[[ Provided information, beginning ]]
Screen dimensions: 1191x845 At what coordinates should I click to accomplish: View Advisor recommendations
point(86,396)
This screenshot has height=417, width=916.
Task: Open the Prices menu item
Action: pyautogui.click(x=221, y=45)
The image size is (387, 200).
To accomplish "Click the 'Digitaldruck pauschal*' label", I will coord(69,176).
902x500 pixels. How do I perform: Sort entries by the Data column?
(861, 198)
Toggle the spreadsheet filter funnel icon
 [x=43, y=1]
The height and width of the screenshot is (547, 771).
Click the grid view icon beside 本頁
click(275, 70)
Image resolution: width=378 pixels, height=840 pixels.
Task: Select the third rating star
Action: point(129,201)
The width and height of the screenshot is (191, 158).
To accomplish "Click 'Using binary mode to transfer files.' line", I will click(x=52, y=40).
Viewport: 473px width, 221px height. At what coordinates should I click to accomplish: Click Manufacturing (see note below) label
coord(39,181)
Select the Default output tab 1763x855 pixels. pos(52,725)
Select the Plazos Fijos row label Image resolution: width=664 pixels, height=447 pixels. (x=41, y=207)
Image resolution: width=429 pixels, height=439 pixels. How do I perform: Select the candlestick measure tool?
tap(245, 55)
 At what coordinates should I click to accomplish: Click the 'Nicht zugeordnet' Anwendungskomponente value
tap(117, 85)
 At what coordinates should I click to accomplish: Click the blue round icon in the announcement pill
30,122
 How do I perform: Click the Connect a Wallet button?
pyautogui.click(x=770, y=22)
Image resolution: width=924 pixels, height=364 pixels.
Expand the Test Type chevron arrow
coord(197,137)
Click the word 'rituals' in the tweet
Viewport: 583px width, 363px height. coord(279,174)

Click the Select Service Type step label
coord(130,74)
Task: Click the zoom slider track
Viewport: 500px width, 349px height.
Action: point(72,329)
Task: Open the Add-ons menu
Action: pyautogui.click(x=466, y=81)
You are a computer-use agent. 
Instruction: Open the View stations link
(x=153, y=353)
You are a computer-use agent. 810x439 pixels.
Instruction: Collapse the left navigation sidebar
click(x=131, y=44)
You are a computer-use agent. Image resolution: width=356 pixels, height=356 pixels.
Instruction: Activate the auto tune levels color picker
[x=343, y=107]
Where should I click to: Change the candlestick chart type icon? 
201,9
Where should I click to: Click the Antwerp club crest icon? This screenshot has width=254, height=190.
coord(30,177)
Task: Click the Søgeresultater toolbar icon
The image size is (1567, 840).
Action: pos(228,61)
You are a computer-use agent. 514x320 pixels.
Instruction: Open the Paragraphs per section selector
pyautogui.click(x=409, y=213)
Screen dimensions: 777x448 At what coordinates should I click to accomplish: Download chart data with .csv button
[[ Provided information, end ]]
**Your objective**
Transcribe the entries exactly, and make each line match the original.

**Result for this task**
Screen dimensions: 1191x845 At what coordinates should I click to accomplish: View Advisor recommendations
point(86,396)
This screenshot has height=417, width=916.
Task: Open the Prices menu item
Action: pyautogui.click(x=221, y=45)
The image size is (387, 200).
To accomplish "Click the 'Digitaldruck pauschal*' label", I will coord(69,176).
902x500 pixels. How do I perform: Sort entries by the Data column?
(861, 198)
Toggle the spreadsheet filter funnel icon
 [x=43, y=1]
The height and width of the screenshot is (547, 771).
Click the grid view icon beside 本頁
click(275, 70)
Image resolution: width=378 pixels, height=840 pixels.
Task: Select the third rating star
Action: point(129,201)
The width and height of the screenshot is (191, 158).
To accomplish "Click 'Using binary mode to transfer files.' line", I will click(x=52, y=40).
Viewport: 473px width, 221px height. At what coordinates should I click to accomplish: Click Manufacturing (see note below) label
coord(39,181)
Select the Default output tab 1763x855 pixels. pos(52,725)
Select the Plazos Fijos row label Image resolution: width=664 pixels, height=447 pixels. (x=41, y=207)
Image resolution: width=429 pixels, height=439 pixels. How do I perform: Select the candlestick measure tool?
tap(245, 55)
 At what coordinates should I click to accomplish: Click the 'Nicht zugeordnet' Anwendungskomponente value
tap(117, 85)
 At what coordinates should I click to accomplish: Click the blue round icon in the announcement pill
30,122
 How do I perform: Click the Connect a Wallet button?
pyautogui.click(x=770, y=22)
Image resolution: width=924 pixels, height=364 pixels.
Expand the Test Type chevron arrow
coord(197,137)
Click the word 'rituals' in the tweet
Viewport: 583px width, 363px height. coord(279,174)

Click the Select Service Type step label
coord(130,74)
Task: Click the zoom slider track
Viewport: 500px width, 349px height.
Action: point(72,329)
Task: Open the Add-ons menu
Action: pyautogui.click(x=466, y=81)
You are a computer-use agent. 
Instruction: Open the View stations link
(x=153, y=353)
You are a computer-use agent. 810x439 pixels.
Instruction: Collapse the left navigation sidebar
click(x=131, y=44)
You are a computer-use agent. Image resolution: width=356 pixels, height=356 pixels.
Instruction: Activate the auto tune levels color picker
[x=343, y=107]
Where should I click to: Change the candlestick chart type icon? 
201,9
Where should I click to: Click the Antwerp club crest icon? This screenshot has width=254, height=190.
coord(30,177)
Task: Click the Søgeresultater toolbar icon
The image size is (1567, 840).
Action: pos(228,61)
You are a computer-use agent. 514x320 pixels.
Instruction: Open the Paragraphs per section selector
pyautogui.click(x=409, y=213)
Screen dimensions: 777x448 At what coordinates should I click to accomplish: Download chart data with .csv button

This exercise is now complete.